(RECORDS SHOWN Opens)

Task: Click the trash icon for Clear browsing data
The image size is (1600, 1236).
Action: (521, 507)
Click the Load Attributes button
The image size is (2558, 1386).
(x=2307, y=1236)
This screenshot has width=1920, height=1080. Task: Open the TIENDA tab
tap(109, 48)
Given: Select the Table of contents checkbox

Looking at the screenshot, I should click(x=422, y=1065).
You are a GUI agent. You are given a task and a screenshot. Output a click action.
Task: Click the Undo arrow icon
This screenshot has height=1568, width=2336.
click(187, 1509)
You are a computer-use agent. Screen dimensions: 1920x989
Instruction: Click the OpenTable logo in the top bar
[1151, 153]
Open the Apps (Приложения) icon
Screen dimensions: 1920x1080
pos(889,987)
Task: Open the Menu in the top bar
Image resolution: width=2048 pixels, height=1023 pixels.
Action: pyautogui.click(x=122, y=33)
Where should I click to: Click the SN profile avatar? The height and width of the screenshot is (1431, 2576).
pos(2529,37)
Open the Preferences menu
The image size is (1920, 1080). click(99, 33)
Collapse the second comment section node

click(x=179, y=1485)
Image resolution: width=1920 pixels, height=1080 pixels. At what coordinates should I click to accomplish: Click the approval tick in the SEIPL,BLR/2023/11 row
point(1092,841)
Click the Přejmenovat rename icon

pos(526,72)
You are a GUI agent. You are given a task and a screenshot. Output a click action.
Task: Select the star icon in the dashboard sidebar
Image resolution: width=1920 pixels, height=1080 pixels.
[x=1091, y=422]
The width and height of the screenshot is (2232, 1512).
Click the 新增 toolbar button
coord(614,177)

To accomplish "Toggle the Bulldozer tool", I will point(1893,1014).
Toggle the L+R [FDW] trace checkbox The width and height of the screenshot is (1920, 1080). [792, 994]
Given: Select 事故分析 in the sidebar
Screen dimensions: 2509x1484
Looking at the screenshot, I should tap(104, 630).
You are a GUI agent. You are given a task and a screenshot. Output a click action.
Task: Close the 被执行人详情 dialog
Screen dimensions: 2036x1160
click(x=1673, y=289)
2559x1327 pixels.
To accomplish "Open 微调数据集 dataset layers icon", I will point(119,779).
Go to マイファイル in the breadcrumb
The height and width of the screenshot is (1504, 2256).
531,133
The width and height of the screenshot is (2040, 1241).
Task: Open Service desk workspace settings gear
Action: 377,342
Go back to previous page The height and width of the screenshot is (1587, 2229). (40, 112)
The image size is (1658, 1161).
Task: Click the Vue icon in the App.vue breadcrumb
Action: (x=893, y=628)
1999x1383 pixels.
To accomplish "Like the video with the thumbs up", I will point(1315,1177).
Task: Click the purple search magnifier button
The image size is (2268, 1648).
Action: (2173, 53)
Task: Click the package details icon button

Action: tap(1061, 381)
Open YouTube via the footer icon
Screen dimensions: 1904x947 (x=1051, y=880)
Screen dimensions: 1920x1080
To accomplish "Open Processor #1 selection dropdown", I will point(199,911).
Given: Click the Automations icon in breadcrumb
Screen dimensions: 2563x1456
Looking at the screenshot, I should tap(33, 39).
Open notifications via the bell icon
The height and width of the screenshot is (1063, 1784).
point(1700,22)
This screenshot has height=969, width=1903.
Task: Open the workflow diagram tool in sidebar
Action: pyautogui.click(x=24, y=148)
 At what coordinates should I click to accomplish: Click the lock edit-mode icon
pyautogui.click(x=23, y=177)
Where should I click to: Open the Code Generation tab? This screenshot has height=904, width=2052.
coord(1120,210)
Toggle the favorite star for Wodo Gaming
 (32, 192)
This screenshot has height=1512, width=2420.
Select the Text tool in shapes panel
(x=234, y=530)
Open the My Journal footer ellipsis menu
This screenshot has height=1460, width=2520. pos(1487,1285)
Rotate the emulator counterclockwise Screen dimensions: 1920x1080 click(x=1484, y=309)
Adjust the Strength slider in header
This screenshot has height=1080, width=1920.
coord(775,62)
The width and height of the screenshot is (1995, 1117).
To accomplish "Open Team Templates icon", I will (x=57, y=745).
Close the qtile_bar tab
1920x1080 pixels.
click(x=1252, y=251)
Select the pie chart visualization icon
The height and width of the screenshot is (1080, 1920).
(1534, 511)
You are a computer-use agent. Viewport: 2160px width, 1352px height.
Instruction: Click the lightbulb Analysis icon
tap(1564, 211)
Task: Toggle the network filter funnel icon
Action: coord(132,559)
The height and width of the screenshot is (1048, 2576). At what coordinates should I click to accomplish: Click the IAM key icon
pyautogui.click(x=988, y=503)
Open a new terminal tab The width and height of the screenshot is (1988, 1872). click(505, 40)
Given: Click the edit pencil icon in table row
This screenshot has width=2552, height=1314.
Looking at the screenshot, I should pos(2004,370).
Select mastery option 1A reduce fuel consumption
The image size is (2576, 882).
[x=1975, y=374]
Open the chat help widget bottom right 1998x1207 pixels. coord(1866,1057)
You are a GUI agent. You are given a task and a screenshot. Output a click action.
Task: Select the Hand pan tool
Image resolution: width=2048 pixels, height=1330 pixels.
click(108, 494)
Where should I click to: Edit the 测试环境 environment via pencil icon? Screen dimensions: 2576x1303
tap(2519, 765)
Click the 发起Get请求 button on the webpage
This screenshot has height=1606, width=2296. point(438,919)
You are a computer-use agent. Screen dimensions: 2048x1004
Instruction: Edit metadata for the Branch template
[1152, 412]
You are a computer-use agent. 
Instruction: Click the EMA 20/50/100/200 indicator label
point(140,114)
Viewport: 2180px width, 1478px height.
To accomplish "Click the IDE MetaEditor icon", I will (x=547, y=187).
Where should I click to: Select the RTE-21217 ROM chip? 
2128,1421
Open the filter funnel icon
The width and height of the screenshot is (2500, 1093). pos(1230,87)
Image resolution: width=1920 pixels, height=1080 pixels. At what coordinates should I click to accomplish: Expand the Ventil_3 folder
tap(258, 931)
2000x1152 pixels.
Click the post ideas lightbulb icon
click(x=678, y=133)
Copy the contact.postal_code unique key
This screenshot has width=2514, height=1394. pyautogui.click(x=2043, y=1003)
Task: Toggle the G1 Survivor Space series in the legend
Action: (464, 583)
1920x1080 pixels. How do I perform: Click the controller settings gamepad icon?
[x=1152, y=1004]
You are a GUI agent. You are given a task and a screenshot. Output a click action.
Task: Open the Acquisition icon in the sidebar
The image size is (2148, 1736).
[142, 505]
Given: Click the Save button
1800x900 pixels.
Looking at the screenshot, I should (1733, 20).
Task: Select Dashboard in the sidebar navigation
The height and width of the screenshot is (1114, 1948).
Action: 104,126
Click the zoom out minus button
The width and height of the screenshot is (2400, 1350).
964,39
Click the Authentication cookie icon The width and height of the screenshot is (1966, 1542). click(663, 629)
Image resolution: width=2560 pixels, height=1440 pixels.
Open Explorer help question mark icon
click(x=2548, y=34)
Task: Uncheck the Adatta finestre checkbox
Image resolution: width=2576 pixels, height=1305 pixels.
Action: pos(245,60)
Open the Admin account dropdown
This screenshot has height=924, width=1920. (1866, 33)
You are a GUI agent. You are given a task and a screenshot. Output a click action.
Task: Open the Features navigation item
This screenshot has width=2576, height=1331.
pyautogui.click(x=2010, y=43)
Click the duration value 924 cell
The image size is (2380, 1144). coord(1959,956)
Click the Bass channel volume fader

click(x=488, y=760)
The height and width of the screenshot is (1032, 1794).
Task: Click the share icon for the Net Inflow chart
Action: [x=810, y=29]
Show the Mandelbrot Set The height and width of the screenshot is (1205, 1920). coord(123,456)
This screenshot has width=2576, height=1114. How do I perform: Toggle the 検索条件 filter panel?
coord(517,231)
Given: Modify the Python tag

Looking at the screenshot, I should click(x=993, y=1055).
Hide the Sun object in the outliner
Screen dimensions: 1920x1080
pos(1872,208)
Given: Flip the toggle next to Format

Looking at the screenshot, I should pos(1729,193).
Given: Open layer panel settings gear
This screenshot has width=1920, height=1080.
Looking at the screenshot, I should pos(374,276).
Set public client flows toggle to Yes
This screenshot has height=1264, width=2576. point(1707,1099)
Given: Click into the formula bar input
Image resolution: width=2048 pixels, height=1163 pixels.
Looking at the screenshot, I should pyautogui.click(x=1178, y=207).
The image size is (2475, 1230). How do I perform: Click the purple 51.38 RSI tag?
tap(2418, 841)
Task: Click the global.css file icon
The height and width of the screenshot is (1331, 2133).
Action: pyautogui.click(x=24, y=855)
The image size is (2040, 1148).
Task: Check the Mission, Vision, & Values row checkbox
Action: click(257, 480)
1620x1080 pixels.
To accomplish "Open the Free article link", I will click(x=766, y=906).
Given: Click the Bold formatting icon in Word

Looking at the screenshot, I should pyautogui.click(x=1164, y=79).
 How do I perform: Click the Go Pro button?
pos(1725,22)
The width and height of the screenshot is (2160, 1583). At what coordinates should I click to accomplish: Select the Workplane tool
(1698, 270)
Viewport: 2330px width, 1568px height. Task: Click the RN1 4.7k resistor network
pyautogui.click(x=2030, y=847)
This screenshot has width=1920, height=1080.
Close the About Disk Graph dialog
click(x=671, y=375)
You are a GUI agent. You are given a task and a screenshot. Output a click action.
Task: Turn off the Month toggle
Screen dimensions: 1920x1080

(RECORDS SHOWN Closes)

WHAT IS BEING ASKED:
Search the data above and return each line in which "computer" occurs.

ANSWER SPACE:
You are a computer-use agent. Screen dimensions: 1920x989
You are a computer-use agent. Viewport: 2160px width, 1352px height.
You are a computer-use agent. Screen dimensions: 2048x1004
You are a computer-use agent. 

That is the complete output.